I want to know what you think about the following solution to this problem: calculate, using the residue theory, the integral $$ \int_0^\infty \dfrac{1}{(x^2+9)^2}\ dx\ . $$
I took a path which is the union of the interval $[-R,R]$ of the real line and the semicircunference $C_R$ of radius $R$ in the semiplane with positive imaginary part. With these definitions, we can say that $$ \int_{-R}^{R} \dfrac{1}{(x^2+9)^2}\ dx + \int_{C_R} \dfrac{1}{(z^2+9)^2}\ dz = 2\pi i \sum_{k} \underset{z=z_k}{\operatorname{Res}} \dfrac{1}{(z^2+9)^2}\ , $$ where $z_k$ are the points where the function $f(z) = 1/(z^2+9)^2$ has an isolated singularity inside the region delimited by $C_R$ and the real interval $[-R,R]$.

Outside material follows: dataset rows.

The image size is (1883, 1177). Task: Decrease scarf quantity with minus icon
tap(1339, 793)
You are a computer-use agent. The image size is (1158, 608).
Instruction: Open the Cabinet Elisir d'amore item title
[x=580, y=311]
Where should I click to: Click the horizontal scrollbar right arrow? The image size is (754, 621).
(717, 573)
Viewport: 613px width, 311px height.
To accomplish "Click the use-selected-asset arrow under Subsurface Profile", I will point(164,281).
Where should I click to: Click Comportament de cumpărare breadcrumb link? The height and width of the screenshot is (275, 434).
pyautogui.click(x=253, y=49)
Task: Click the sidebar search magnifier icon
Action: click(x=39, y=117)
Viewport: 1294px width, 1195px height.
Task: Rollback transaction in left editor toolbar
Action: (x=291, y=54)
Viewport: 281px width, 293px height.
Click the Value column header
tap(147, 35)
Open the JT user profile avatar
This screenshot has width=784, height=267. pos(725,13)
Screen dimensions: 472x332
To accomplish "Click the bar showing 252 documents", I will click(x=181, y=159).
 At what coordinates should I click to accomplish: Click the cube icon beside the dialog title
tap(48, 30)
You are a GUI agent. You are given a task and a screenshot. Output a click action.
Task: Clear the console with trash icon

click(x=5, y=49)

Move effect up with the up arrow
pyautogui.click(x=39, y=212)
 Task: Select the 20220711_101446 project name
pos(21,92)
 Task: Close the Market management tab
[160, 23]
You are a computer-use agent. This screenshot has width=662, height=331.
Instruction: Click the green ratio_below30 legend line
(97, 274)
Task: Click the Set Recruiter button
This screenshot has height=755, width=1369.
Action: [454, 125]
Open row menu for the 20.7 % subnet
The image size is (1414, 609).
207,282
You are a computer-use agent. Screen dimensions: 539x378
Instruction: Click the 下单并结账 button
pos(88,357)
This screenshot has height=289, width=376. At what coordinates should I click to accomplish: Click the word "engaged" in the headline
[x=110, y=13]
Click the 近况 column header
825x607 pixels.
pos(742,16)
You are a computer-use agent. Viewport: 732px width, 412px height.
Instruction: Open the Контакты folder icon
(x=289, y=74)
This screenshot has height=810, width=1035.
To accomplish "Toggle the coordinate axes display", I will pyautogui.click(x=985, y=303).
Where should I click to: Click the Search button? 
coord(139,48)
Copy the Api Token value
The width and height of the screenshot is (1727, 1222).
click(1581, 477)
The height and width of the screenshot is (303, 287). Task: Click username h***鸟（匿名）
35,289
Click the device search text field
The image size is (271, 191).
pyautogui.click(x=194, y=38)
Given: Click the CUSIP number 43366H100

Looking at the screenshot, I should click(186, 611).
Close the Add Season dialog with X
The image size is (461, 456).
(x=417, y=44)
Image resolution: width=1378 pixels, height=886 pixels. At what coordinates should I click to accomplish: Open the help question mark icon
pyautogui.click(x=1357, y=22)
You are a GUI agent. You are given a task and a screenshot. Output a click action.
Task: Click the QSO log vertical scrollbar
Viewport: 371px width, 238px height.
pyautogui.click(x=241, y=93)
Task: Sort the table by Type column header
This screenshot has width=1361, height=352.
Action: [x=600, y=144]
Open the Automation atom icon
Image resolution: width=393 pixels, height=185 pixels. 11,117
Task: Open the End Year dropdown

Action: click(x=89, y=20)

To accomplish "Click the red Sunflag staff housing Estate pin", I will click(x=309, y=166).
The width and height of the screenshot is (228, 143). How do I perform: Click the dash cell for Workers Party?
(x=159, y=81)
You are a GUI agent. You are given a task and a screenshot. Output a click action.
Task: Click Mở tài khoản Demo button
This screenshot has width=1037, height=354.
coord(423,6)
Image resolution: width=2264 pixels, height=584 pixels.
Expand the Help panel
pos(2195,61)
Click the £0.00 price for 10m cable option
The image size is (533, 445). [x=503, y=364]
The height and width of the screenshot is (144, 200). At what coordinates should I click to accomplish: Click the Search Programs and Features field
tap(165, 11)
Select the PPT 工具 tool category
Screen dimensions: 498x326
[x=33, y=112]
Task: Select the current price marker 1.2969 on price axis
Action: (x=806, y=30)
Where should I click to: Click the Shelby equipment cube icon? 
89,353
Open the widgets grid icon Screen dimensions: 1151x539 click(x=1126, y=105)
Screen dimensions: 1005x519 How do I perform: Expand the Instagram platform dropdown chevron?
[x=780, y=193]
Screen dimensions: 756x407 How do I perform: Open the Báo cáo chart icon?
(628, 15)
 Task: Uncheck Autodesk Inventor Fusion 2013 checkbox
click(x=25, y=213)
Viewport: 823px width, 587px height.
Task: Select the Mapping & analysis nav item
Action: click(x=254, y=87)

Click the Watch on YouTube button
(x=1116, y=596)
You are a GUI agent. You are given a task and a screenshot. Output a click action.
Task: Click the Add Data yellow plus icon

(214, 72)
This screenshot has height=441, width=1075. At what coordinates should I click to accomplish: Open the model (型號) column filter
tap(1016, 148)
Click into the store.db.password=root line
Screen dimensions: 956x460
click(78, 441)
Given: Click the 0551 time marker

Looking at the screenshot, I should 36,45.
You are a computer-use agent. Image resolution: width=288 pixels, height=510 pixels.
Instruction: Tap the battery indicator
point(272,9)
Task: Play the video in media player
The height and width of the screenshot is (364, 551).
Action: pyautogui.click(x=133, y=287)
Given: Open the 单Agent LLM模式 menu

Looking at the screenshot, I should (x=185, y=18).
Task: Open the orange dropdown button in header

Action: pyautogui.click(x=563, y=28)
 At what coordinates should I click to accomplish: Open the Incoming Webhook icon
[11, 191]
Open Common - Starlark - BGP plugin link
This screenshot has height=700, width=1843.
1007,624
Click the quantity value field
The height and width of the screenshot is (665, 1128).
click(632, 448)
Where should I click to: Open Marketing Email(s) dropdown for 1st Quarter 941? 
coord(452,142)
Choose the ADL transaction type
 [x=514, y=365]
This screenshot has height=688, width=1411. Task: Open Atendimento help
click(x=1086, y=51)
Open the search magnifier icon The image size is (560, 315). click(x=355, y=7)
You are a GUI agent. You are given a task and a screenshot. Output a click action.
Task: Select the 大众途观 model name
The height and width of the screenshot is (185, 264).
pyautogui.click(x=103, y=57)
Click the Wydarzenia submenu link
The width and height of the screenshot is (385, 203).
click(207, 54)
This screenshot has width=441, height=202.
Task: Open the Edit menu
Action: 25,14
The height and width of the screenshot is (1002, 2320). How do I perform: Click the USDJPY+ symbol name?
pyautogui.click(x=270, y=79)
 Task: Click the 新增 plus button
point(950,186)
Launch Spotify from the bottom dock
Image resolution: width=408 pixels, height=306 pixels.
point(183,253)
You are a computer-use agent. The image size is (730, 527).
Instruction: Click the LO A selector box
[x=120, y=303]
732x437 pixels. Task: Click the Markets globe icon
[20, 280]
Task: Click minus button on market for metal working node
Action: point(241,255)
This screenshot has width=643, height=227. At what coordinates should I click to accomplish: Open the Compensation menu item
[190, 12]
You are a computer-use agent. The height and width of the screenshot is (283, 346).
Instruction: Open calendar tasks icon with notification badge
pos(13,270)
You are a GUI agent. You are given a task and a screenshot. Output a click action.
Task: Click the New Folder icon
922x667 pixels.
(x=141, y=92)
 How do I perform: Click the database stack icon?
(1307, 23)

In the case that $R>3$, the unique singularity inside that region is at $z= 3i$. Note that we can express $f(z)$ as $$ f(z) = \dfrac{\phi(z)}{(z-3i)^2}\ ,\text{where } \phi(z) = \dfrac{1}{(z+3i)^2}\ , $$ and the residue is therefore $$ \underset{z=3i}{\operatorname{Res}} f(z) = \left.\dfrac{d\phi}{dz} \right|_{z=3i} = \dfrac{-i}{108}\ . $$
After this, we can say that $$ \int_{-R}^{R}f(x)\ dx = \dfrac{\pi}{54} - \int_{C_R} f(z)\ dz \ . $$
Now, realize that $$ \dfrac{1}{|(z^2+9)^2|} \leq \dfrac{1}{|z^2+9|} \leq \dfrac{1}{|z|^2-9} = \dfrac{1}{R^2-9}\ ,\quad R>3\ , $$ which implies that $$ \left| \int_{C_R} f(z)\ dz \right| \leq \int_{C_R} \dfrac{1}{R^2-9}\ dz = \dfrac{\pi R}{R^2 - 9}\ , $$ and, finally $$ \lim_{R\to\infty} \dfrac{\pi R}{R^2 - 9} = 0 \Rightarrow \lim_{R\to\infty} \int_{C_R} f(z)\ dz = 0\ . $$
We conclude that $$ \int_{-\infty}^{\infty} \dfrac{1}{(x^2+9)^2}\ dx = \dfrac{\pi}{79} \Rightarrow \int_{0}^{\infty} \dfrac{1}{(x^2+9)^2}\ dx = \dfrac{\pi}{108} $$
Is this procedure correct or did I make any mistake along the process? I would appreciate any opinion.